* **Required action**: Transcribe the closing lines of the listing exactly, starting at the one that contains "Where should I click to: Tap" and including the last.

[Start of section]

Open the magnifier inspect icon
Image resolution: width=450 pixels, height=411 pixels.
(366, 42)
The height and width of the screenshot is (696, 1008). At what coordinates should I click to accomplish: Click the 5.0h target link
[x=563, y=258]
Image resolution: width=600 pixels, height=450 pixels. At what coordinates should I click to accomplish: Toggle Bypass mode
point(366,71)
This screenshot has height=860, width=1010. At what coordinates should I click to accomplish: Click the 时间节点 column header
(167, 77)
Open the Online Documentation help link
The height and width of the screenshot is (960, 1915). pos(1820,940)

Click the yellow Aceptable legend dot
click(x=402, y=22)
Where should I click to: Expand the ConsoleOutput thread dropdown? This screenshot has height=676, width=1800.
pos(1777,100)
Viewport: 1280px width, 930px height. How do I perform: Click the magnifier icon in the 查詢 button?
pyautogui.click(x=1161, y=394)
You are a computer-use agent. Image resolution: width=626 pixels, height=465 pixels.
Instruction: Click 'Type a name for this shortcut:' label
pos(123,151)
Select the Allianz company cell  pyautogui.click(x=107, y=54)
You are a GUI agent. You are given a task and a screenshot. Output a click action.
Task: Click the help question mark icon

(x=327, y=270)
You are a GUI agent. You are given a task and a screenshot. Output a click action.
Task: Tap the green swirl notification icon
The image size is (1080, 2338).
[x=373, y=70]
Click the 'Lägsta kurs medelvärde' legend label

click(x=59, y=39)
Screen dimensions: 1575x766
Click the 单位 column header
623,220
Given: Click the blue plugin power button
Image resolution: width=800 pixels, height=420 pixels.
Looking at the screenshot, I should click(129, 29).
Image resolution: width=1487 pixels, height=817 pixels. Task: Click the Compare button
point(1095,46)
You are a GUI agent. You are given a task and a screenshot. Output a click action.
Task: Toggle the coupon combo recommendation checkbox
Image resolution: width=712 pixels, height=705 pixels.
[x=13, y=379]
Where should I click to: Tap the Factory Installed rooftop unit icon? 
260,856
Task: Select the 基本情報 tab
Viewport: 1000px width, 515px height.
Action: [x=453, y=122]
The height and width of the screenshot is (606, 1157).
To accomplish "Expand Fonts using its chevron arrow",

[End of section]

* **Reply to the exercise**:
Where should I click to: Tap the Factory Installed rooftop unit icon? 
260,856
Task: Select the 基本情報 tab
Viewport: 1000px width, 515px height.
Action: [x=453, y=122]
The height and width of the screenshot is (606, 1157).
To accomplish "Expand Fonts using its chevron arrow",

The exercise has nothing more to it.